┌─ Exercise input

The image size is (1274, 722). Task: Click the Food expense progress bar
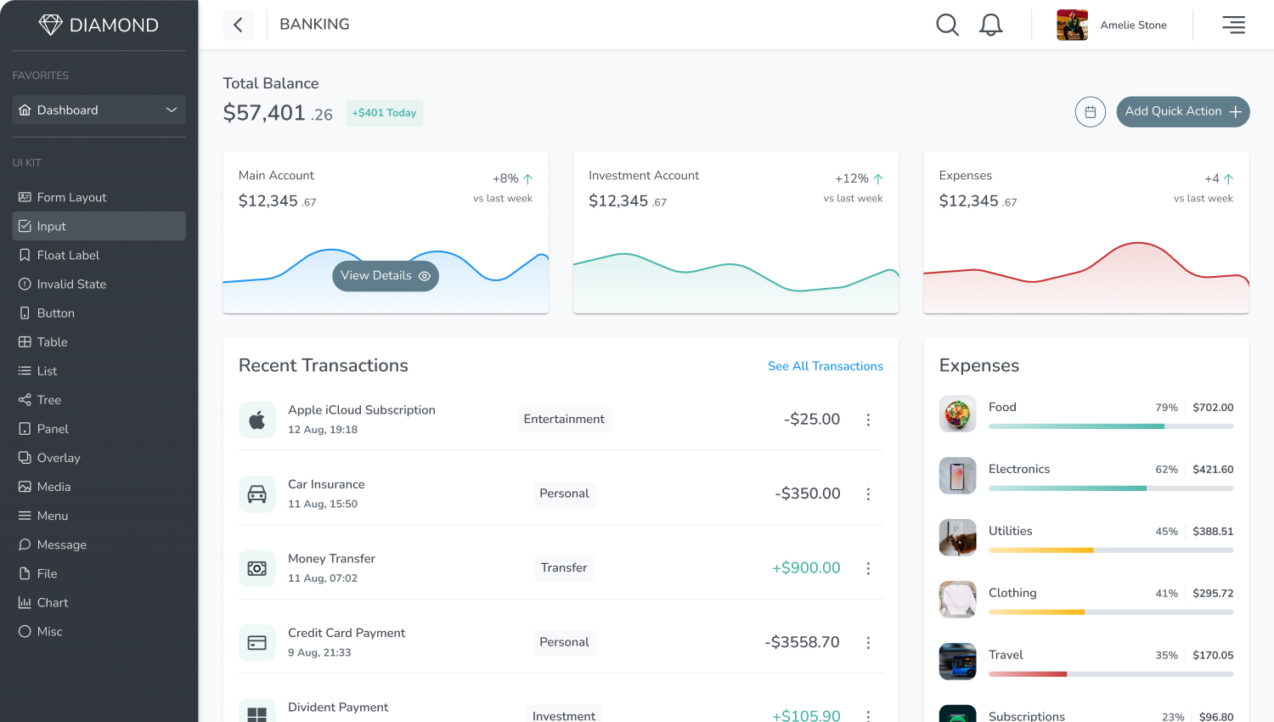click(1110, 426)
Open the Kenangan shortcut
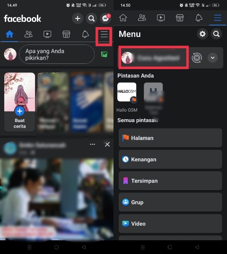The image size is (227, 254). [x=170, y=159]
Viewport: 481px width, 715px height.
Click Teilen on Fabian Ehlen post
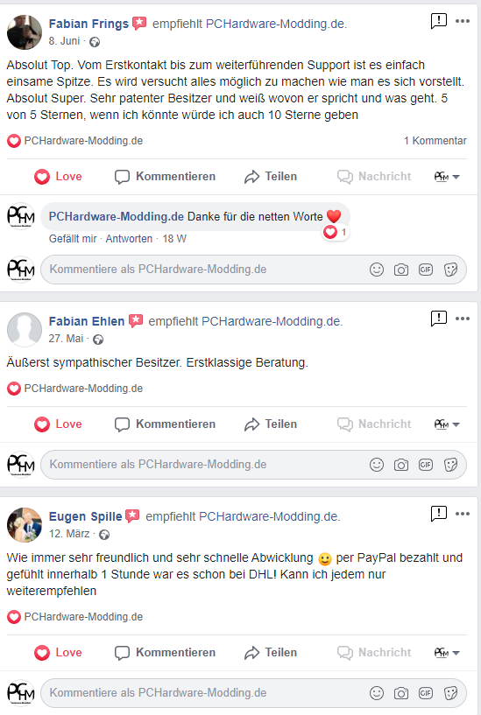coord(271,424)
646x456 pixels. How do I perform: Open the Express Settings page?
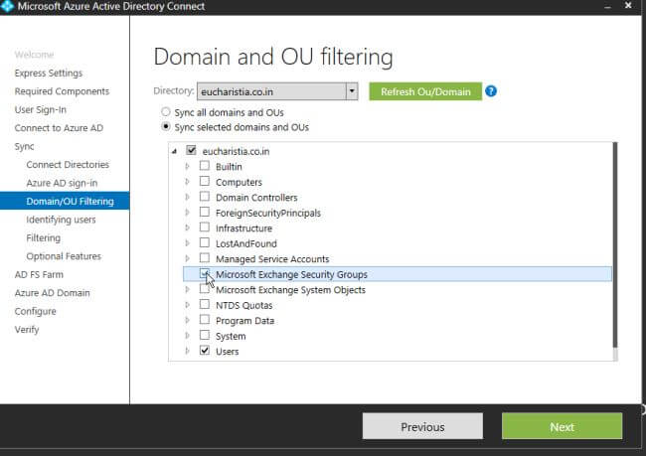coord(49,74)
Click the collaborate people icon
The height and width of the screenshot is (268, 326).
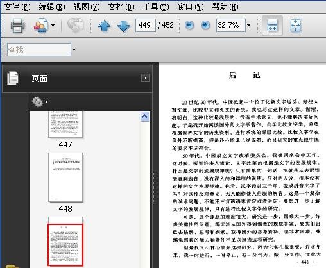pyautogui.click(x=41, y=26)
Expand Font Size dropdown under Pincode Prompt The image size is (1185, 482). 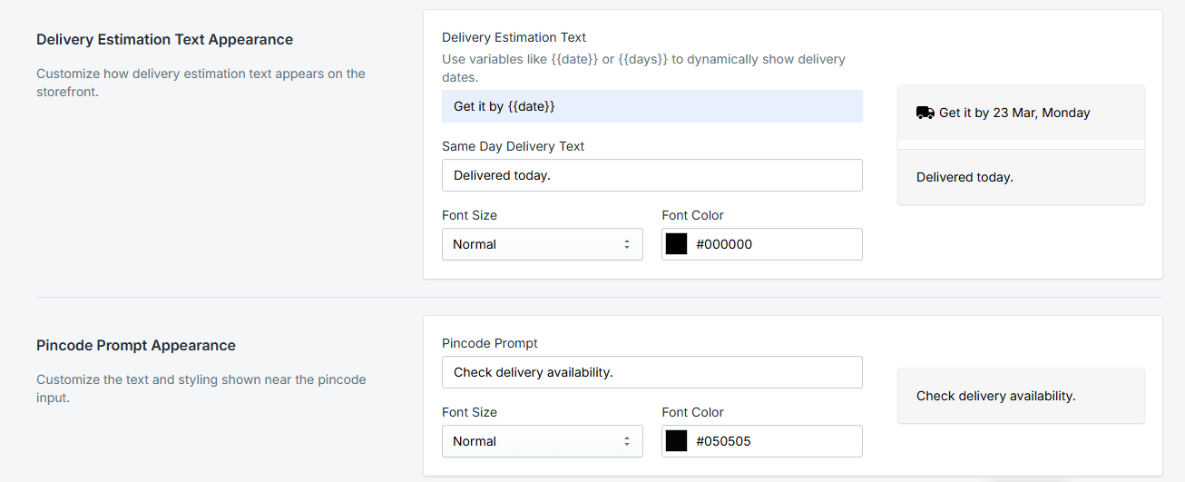[542, 441]
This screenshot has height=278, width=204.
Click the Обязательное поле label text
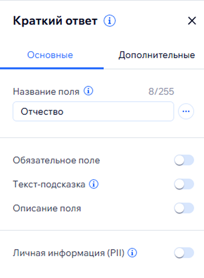(x=56, y=161)
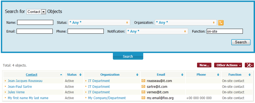Sort by the Function column arrows

[x=249, y=75]
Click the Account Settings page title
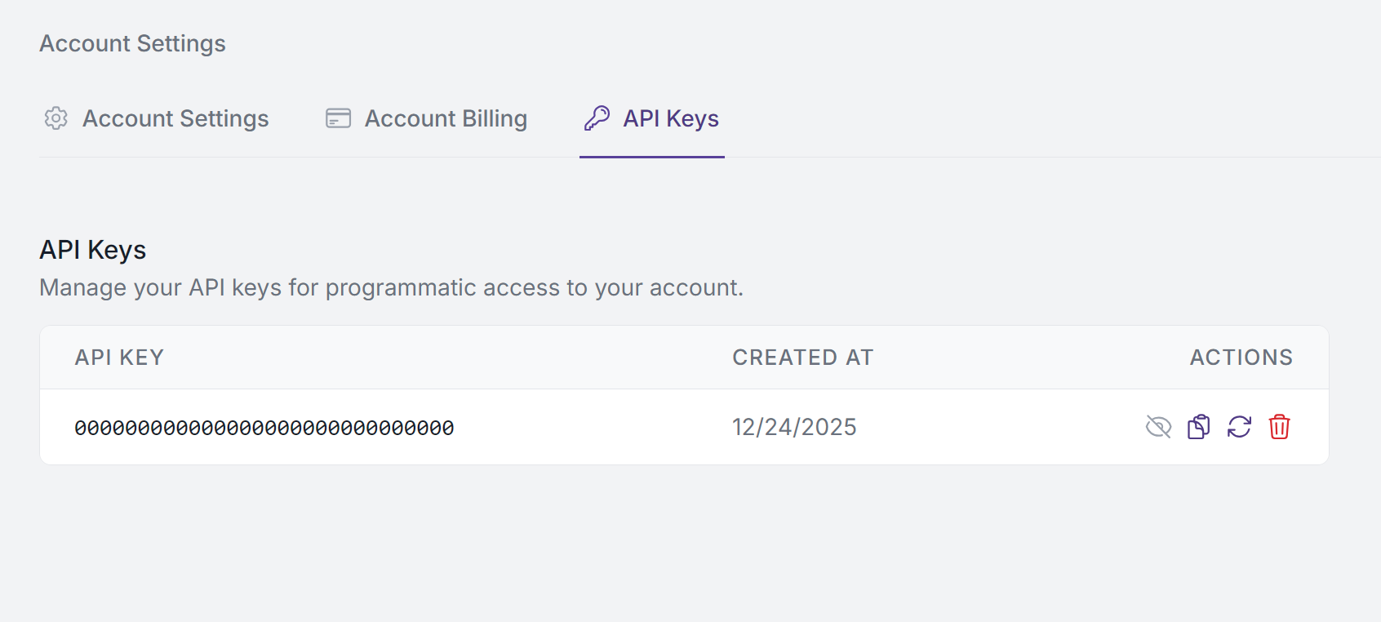Screen dimensions: 1381x622 coord(132,43)
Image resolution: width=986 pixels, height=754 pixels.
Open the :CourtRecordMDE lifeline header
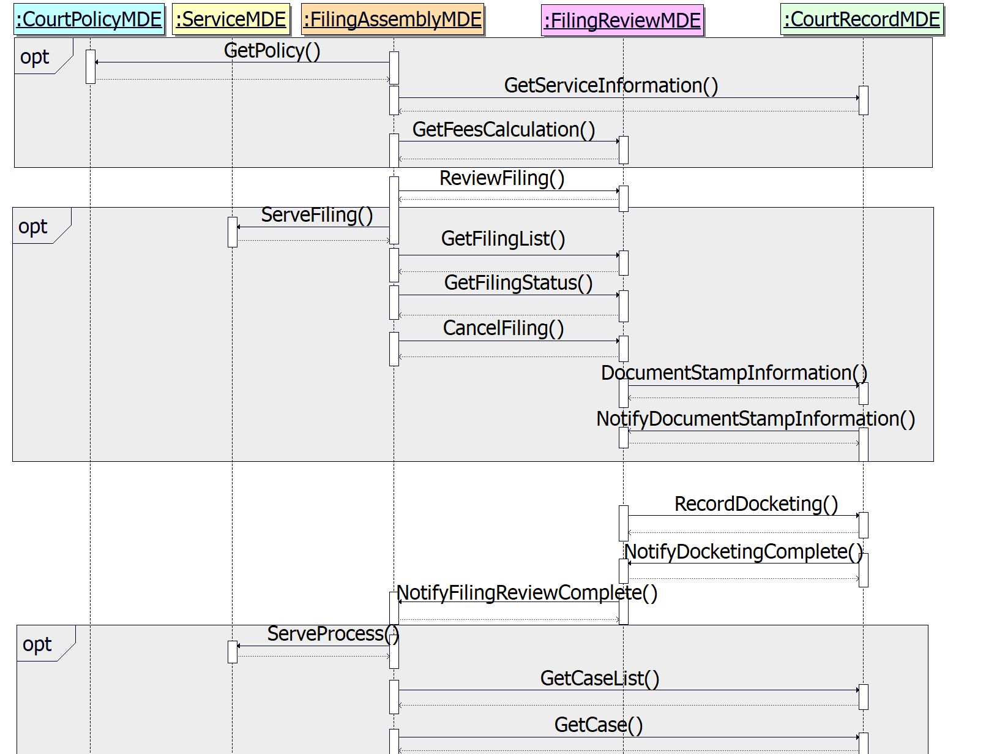(x=862, y=20)
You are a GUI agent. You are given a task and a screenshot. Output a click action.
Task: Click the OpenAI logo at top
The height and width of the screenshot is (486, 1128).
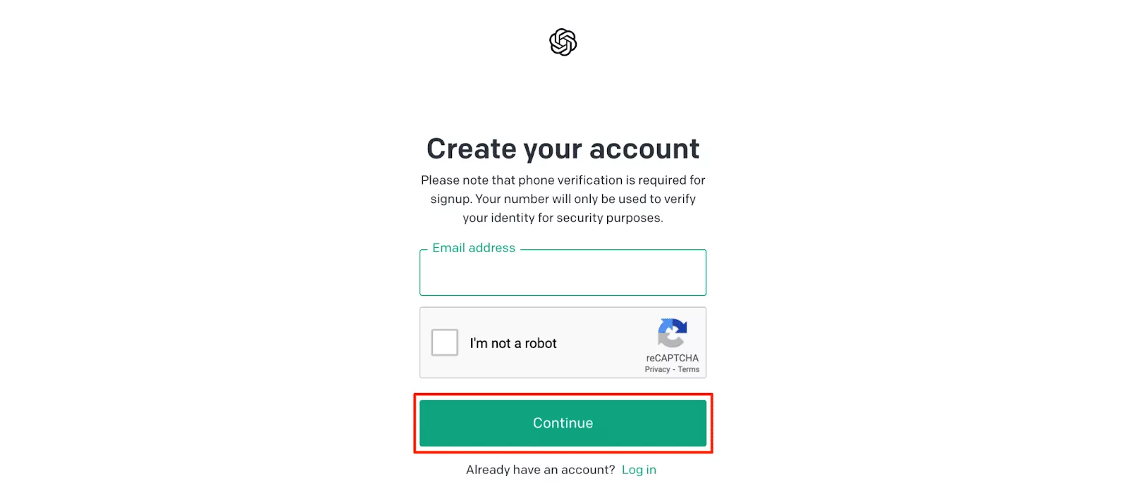click(563, 42)
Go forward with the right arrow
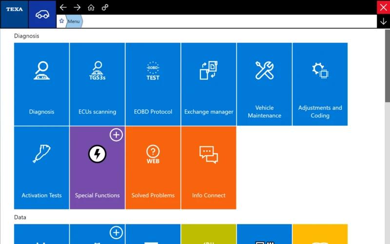Viewport: 390px width, 244px height. coord(77,7)
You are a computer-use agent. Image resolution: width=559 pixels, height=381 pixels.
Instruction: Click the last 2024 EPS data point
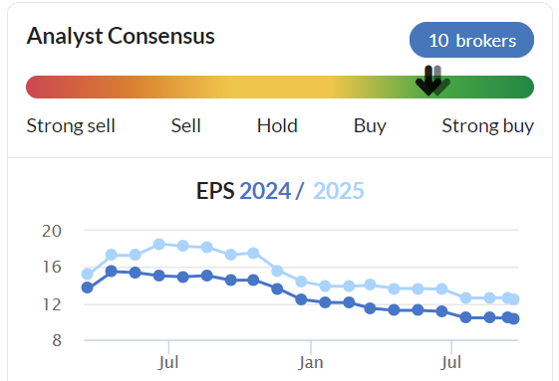pos(514,319)
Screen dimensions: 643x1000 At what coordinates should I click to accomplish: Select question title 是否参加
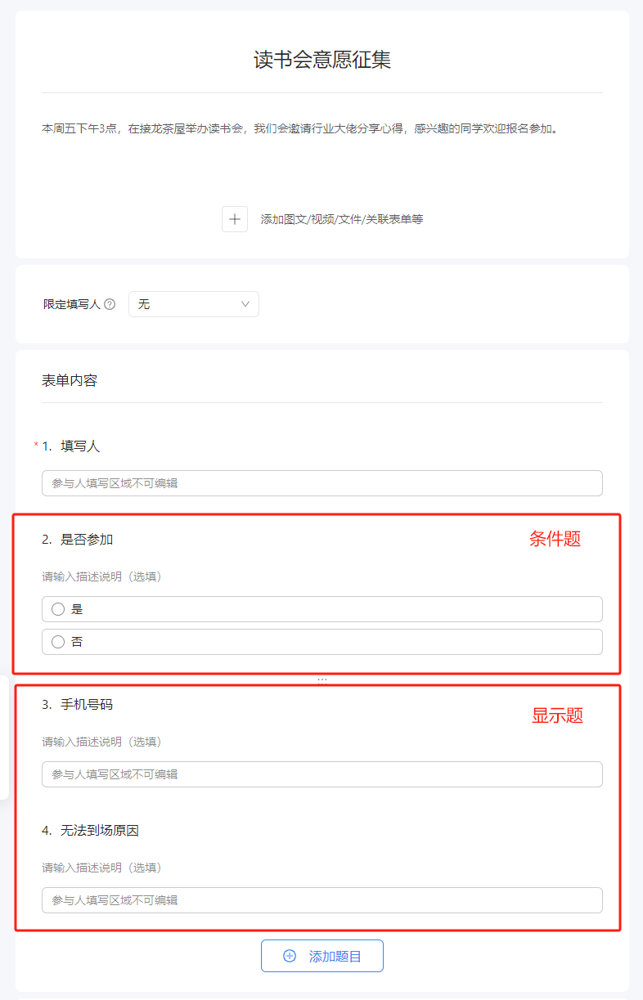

└─

Your goal
Copy out all lines from the records where the word "resolution" appears.

Solution for this exercise
Image resolution: width=986 pixels, height=754 pixels.
You are a computer-use agent. Image resolution: width=559 pixels, height=381 pixels.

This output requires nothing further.